What to work on ▸
(1) Repeat the passage on Saint Patrick word for word, starting at "One way for" and ending at "his Irish audience.".
(2) Render this sentence from the passage on Saint Patrick in Spanish: "Jesuit missionaries in later years would pay particular attention to the details of languages while traveling in Asia and North America."

Extract to read ▸
>> begin

Surely Saint Patrick openly preached the gospel message while among the Picts and Irish peoples, but that method does not alone account for conversions to Christianity. In terms of numbers, Patrick himself suggested that he baptized and converted "many thousands," to the faith. It is true that Patrick had some success converting the sons and daughters of Irish Kings to Christianity, but actual figures of the numbers of converts among the entirety of the Irish population remain unknown. There is no solid mention of him teaching the catechism of the Church to new believers, so there is little evidence to suggest that the new converts maintained the Christian faith without a foundation in doctrinal teachings. It was quite possible that converts reverted back to their traditional pagan beliefs, especially without any clear support from Church leaders on the European mainland.
One way for Saint Patrick to ensure success for evangelizing opportunities while among the Irish was to live in solidarity with those whom he was trying to convert. Approaching the Irish as an equal while showing no pretense of superiority allowed the Irish to become more receptive of Christian teachings. In fact, Patrick himself avowed in his Confession that he "sold this nobility of [his],"[40] to enhance the commonality between himself and his Irish audience.
Although he may not have been as well versed in the teachings of the Church as other missionaries, Saint Patrick did understand the basic tenets of the Christian faith. Yet, Saint Patrick seemed to be haunted by his lack of education, and claimed that evangelizing among the Irish "revealed his lack of learning," according to his own Confession. Limited education would prove to be an obstacle for Patrick, and considering that "every word [he] spoke had to be translated into a foreign tongue,"[41] communicating with the pagans in Ireland became a daunting task.
A complete lack of adequate translators hindered Saint Patrick's attempts to explain the Gospel message and herald his message of the dogma of Jesus Christ. In fact, later Christian missionaries aware of the challenges faced by Patrick would ensure that a sufficient knowledge of foreign languages was known before embarking on missions abroad. Jesuit missionaries in later years would pay particular attention to the details of languages while traveling in Asia and North America.

>> end

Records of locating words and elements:
>> begin

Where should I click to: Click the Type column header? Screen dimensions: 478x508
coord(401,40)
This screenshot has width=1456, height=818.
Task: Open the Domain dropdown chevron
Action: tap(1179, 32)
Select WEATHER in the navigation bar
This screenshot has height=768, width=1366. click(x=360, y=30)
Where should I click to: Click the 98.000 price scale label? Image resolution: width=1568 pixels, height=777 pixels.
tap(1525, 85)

>> end
>> begin

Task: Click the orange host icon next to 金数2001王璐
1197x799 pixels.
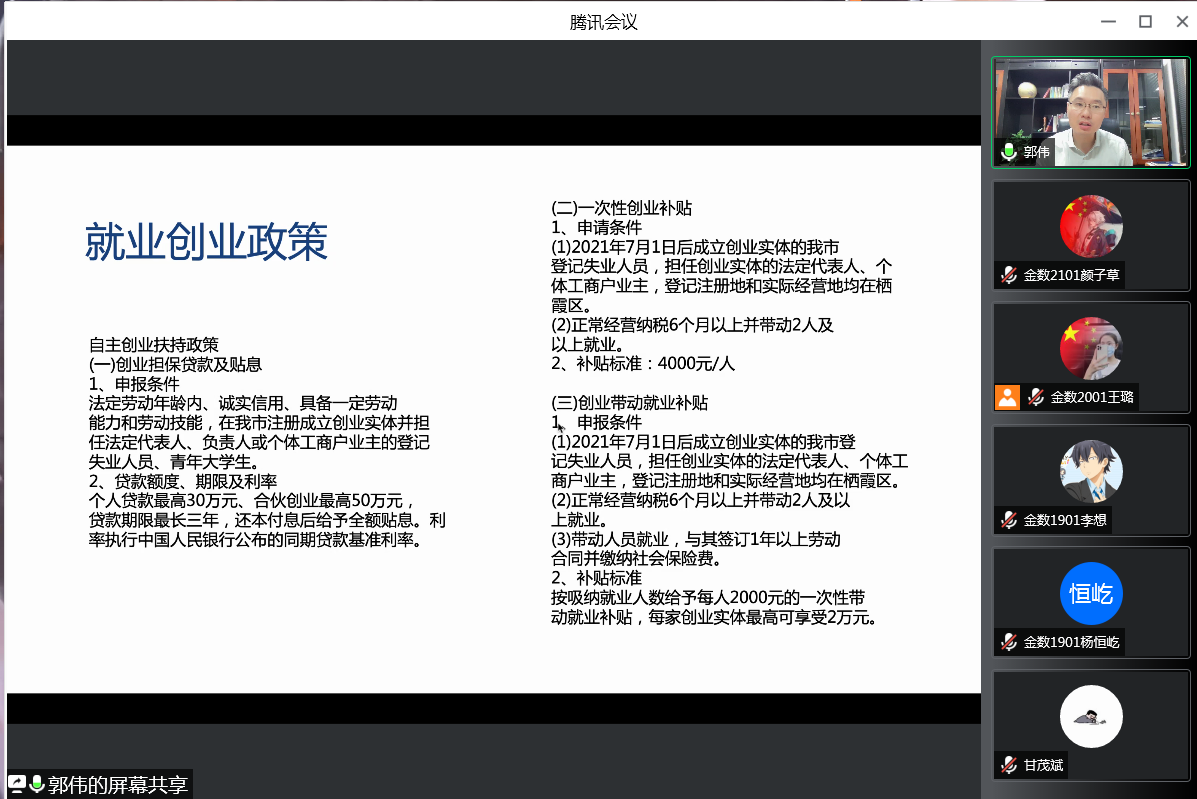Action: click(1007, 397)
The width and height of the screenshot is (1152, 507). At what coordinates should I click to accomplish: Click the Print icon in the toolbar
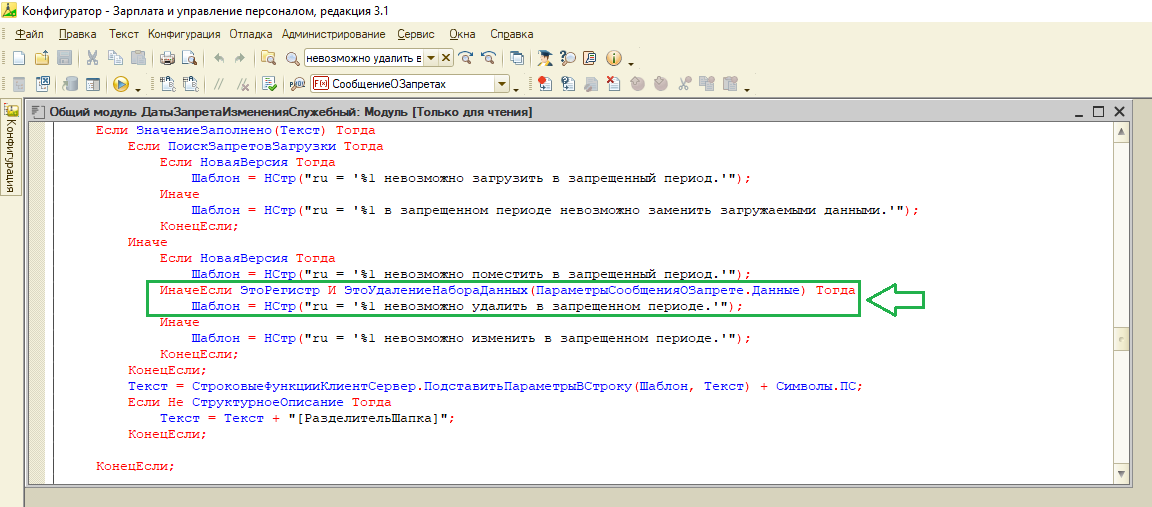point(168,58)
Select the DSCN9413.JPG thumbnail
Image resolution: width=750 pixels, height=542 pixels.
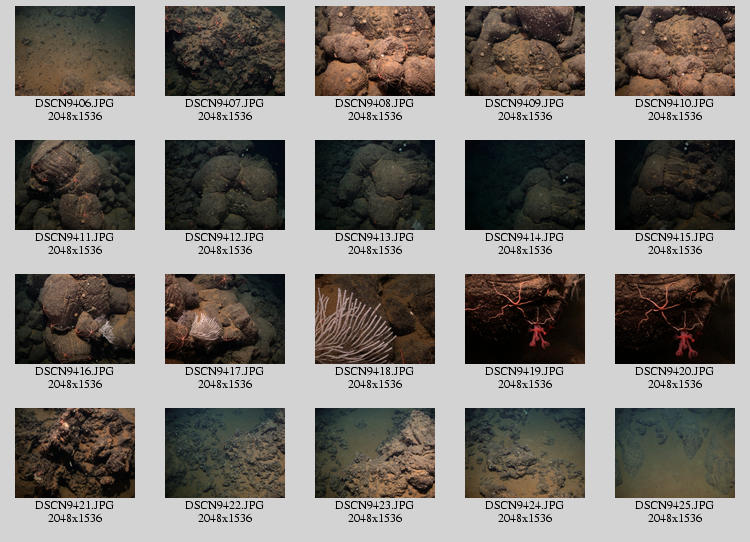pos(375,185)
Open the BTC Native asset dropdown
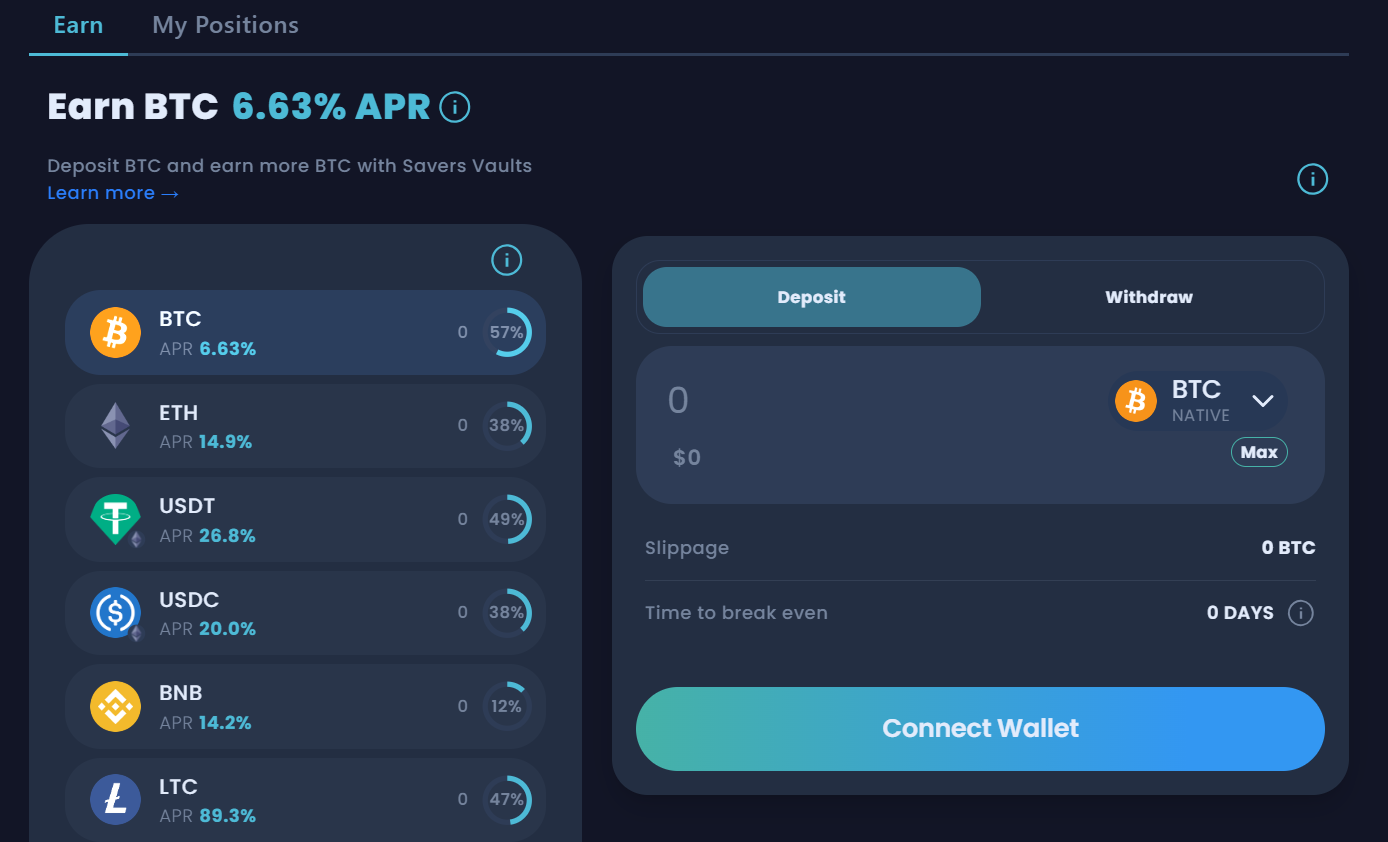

>> end
>> begin

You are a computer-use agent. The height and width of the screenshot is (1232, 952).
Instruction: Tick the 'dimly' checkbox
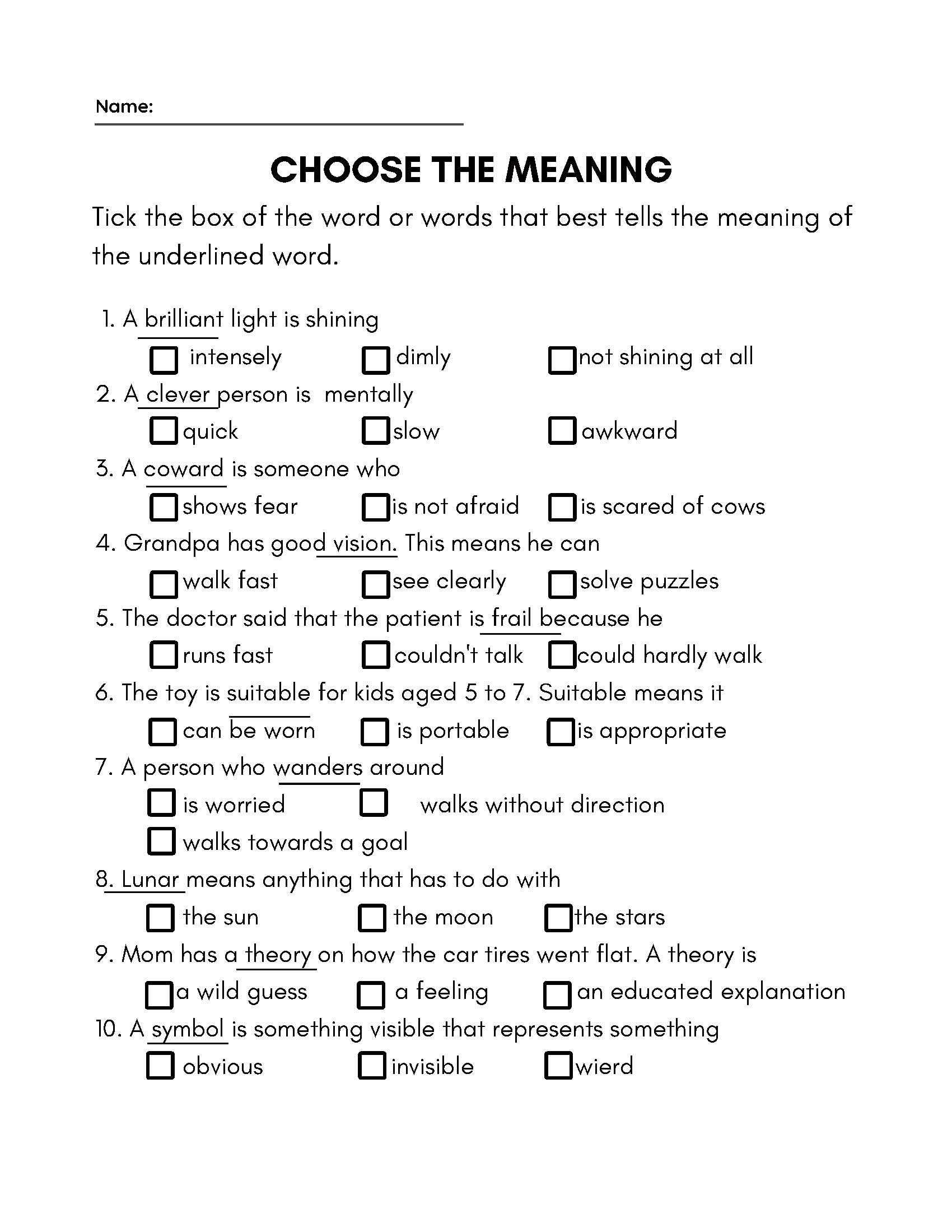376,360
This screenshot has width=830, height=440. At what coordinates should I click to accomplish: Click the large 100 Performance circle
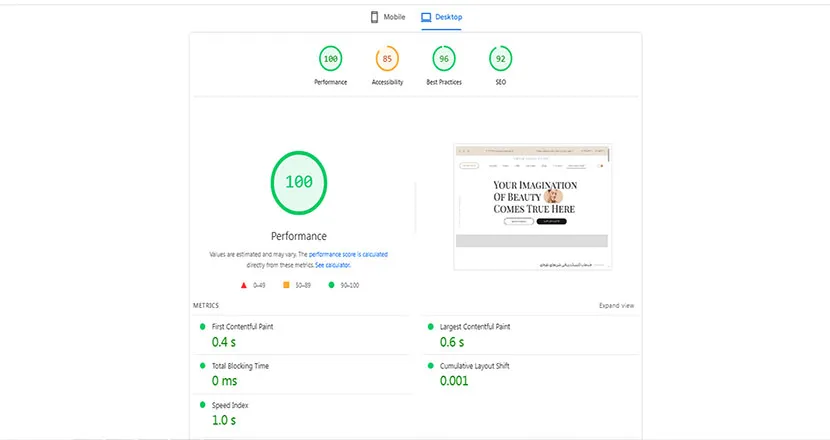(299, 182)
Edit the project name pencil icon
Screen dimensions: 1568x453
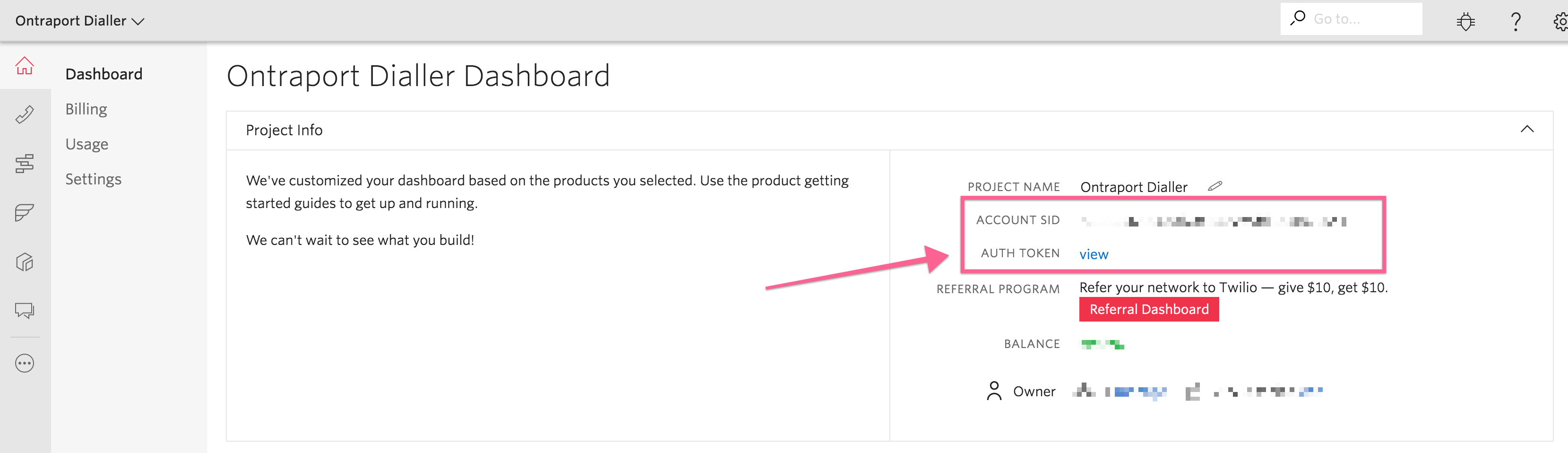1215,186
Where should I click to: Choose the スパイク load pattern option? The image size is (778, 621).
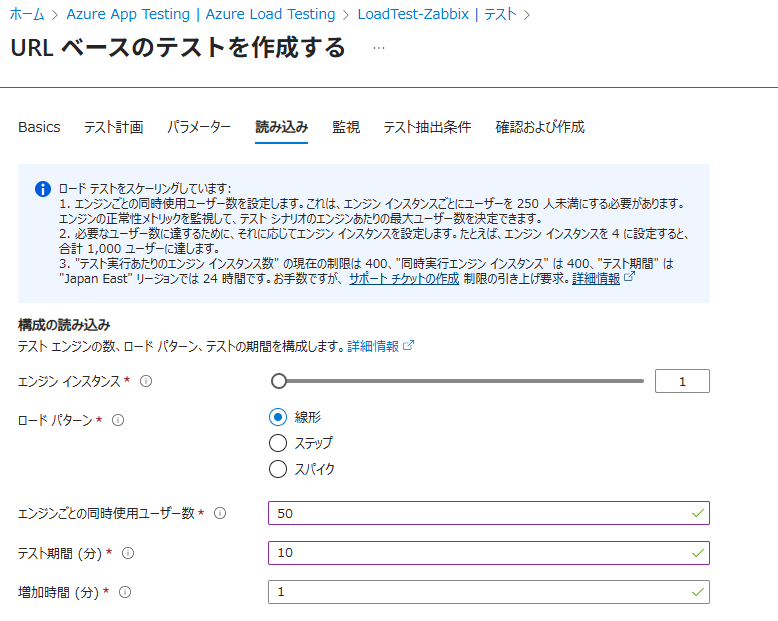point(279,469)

>> end

Set of answers ▸
(1)
One way for Saint Patrick to ensure success for evangelizing opportunities while among the Irish was to live in solidarity with those whom he was trying to convert. Approaching the Irish as an equal while showing no pretense of superiority allowed the Irish to become more receptive of Christian teachings. In fact, Patrick himself avowed in his Confession that he "sold this nobility of [his],"[40] to enhance the commonality between himself and his Irish audience.

(2) En años posteriores, los misioneros jesuitas prestarían especial atención a los detalles de los idiomas mientras viajaban por Asia y América del Norte.